Prison Break Blues

In March 1964, Bob Hughes was 16 and living with his paranoid and delusional mother, Lolita, in Gladstone. After Lolita claimed that Bob had tried to kill her with an ice pick, he was shipped to the state’s Training School for Boys in Boonville. Bob’s older brother, Don, busted him out, and the duo spent five years on the run before being officially exonerated by the FBI.
The brothers are now retired and living in Versailles (Missouri, not France). In 2001, they finished a screenplay about their escape, titled Echoes From Clay County, the Legend of Don and Bob Hughes. They say their agent shopped it to Fox, but it was rejected.
The Hughes brothers say they saw their story on TV last year, in the form of the Fox show Prison Break. They’ve filed a copyright-infringement lawsuit against the network, and we caught up with them recently by phone.
The Pitch: Fellas, what’s going on here?
Don: We wrote a manuscript about our escape, about one innocent brother being incarcerated and me breaking him out and about us being on the run. And then here comes Prison Break, and it’s identical to our story. We watch each week and just keep picking out similarities.
Bob: [In a recent episode], they had one of the brothers pretending to be an FBI agent. Don had done that in one [fictional] part of our story. One of the characters in our script is [airplane hijacker] D.B. Cooper. Then there are the references to a bank robbery, the Mafia, the president of the United States. It just goes on and on.
Aren’t most of those pretty generic references?
Don: Let me ask you the questions. What are the odds of two stories where one brother breaks another brother out of prison who is involved with D.B. Cooper and is pretending to be an FBI agent? The odds are greater than being struck by lightning. Every week we can pick out new things.
Prison Break‘s main character tattoos a map of the prison on himself. Any similarities there?
Bob: That was something they totally came up with.
Don: That had nothing to do with us.
What’s the worst part about watching it?
Bob: I’ll tell you how bad it was. This feels like a jab to us. When they broke out of prison, the authorities set up a roadblock at highways 6 and 53. My brother and I live at highways 5 and 52.
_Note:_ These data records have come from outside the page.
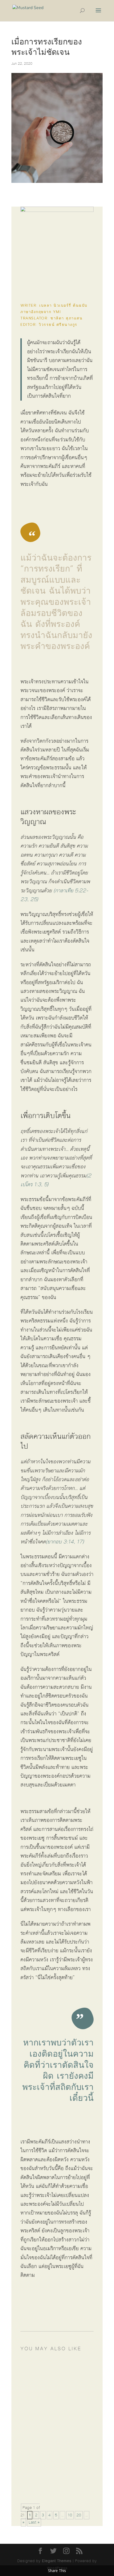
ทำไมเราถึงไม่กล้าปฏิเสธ (52, 2419)
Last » (34, 2522)
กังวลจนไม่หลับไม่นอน (50, 2373)
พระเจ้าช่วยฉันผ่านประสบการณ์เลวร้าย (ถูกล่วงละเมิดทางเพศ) (58, 2473)
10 (70, 2515)
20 (78, 2515)
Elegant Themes (56, 2561)
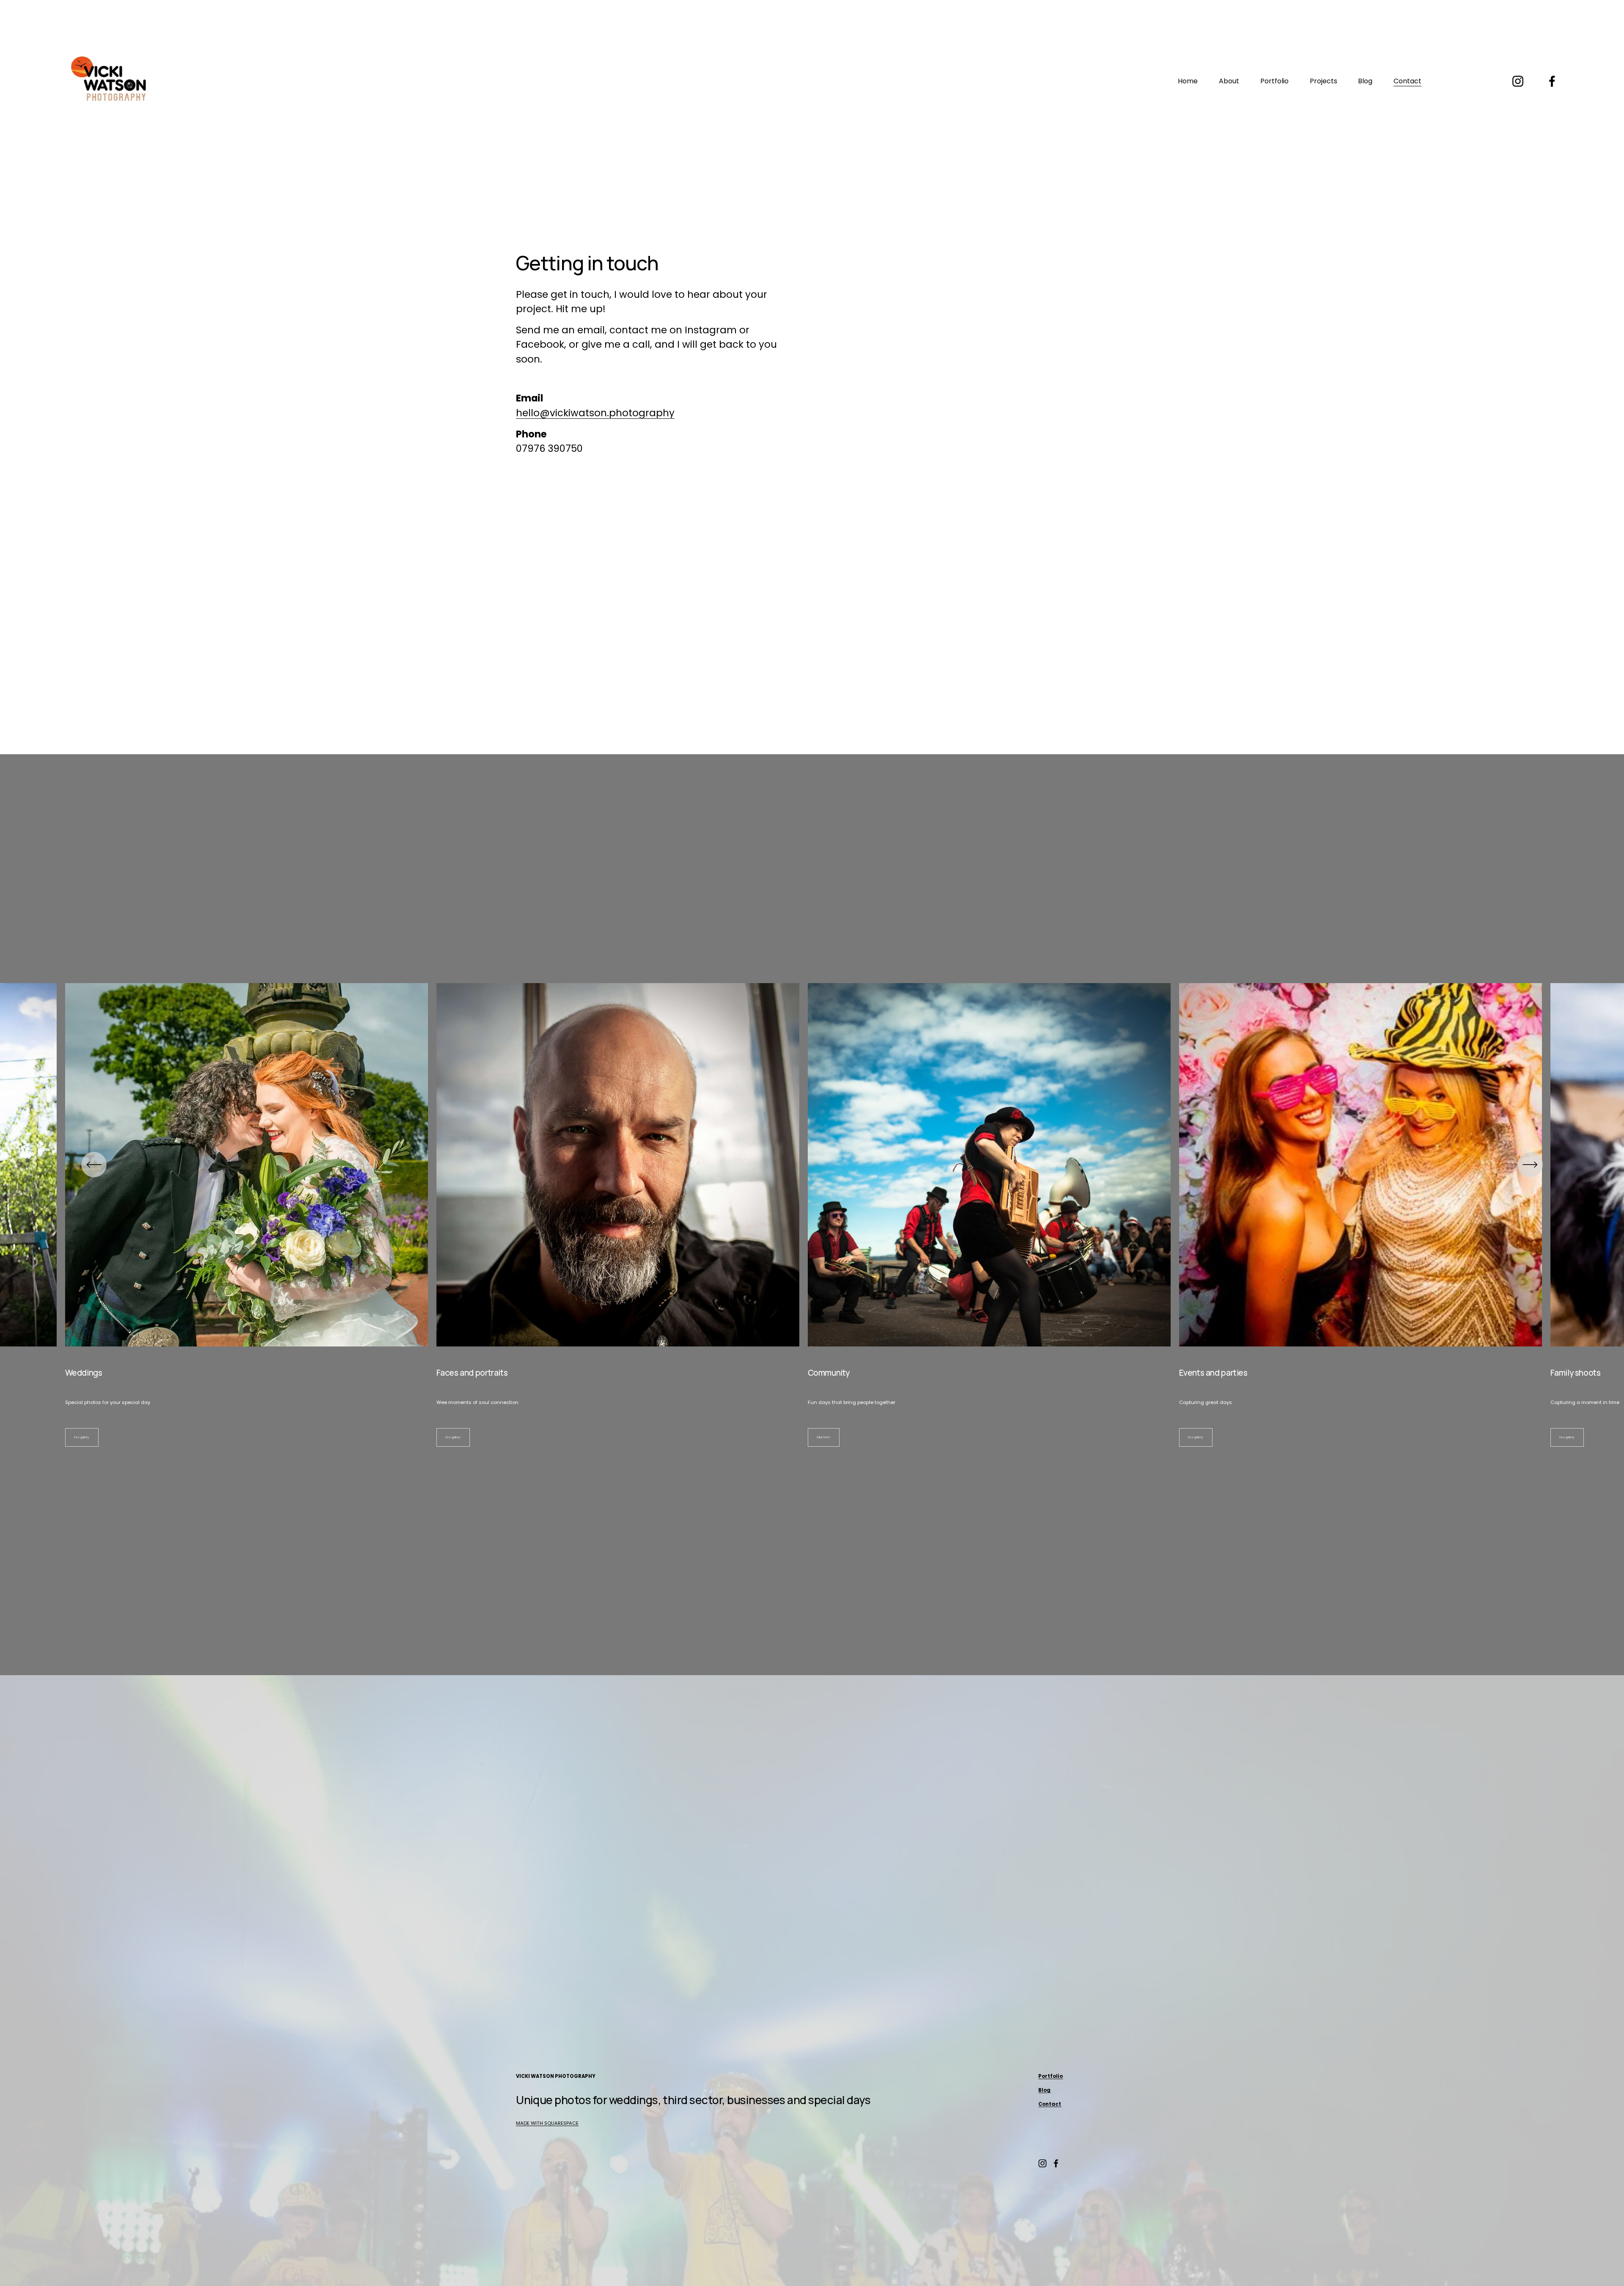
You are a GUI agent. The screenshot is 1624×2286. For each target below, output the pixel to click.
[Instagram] (1518, 81)
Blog (1365, 81)
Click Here (823, 1437)
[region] (812, 1215)
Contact (1407, 81)
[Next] (1530, 1164)
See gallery (81, 1437)
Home (1188, 81)
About (1229, 81)
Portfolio (1274, 81)
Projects (1323, 81)
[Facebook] (1552, 81)
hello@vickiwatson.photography (595, 413)
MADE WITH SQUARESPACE (547, 2123)
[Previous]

Don: They also showed a road sign that said “St. Louis 236 miles.” Well, duh, we live about 230 miles from St. Louis.
I take it you don’t like the show?
Don: I think the show is a great show. I think it’s fantastic. It’s a break-out hit. This hurts us as far as future possible sales of our manuscript. If we were to approach a TV studio now, they would say, “Hey, you guys have stolen the Prison Break story.”
Having lived this, any prediction of how the show ends?
Don: Sure, I can tell you what’s going to happen, unless they change it. Right now, one of the brothers has already pretended to be an FBI agent.
Bob: That was in [a recent] episode.
Don: Now, you mark my words — they are going to somehow pretend to be an FBI agent or something like that to get the other brother out of jail. They aren’t going to break him out. They are going to talk him out.
Breakfast’s Coming
A recent breakfast outing on the Plaza seemed a perfect way to draw to a close the Summer of the Pit Bull.
Sweetie and I decided on brunch Saturday morning at re:Verse. I chose the tasty Toaster Sammy. Sweetie picked the Mediterranean scrambled pita.
Sweetie and I split the morning paper. I looked at her. Sweetie stared out the window. “Oh, my God,” she said in her exaggerated way, pausing before each word. I swung around.
My eyes met a parade of pit bulls and their owners. They streamed by, carrying signs warning against breed discrimination. One read “Prosecute animal abuse!” and included a photo of an emaciated pit bull. The photos reminded me of Operation Rescue’s signs of aborted fetuses. They wore pictures of pit bulls on their shirts and red, white and blue clothing. Someone cradled a baby pit bull in a blanket like an actual baby. I spotted an American flag bandanna wrapped around the dog’s neck. And they kept coming. More than 30 people marched by the window. A few led their dogs on leashes.
“Imagine if one of those dogs attacked someone,” I said to Sweetie.
Sweetie shook her head. Then she saw the look in my eye. Sweetie knew I wanted to whip out my notebook and run after the parade of pit bulls. Thank God for Re:Verse’s quick service. Breakfast arrived. Forget the pit bulls. I’ll choose Sweetie and the Toaster Sammy over the pit-bull scoop any day.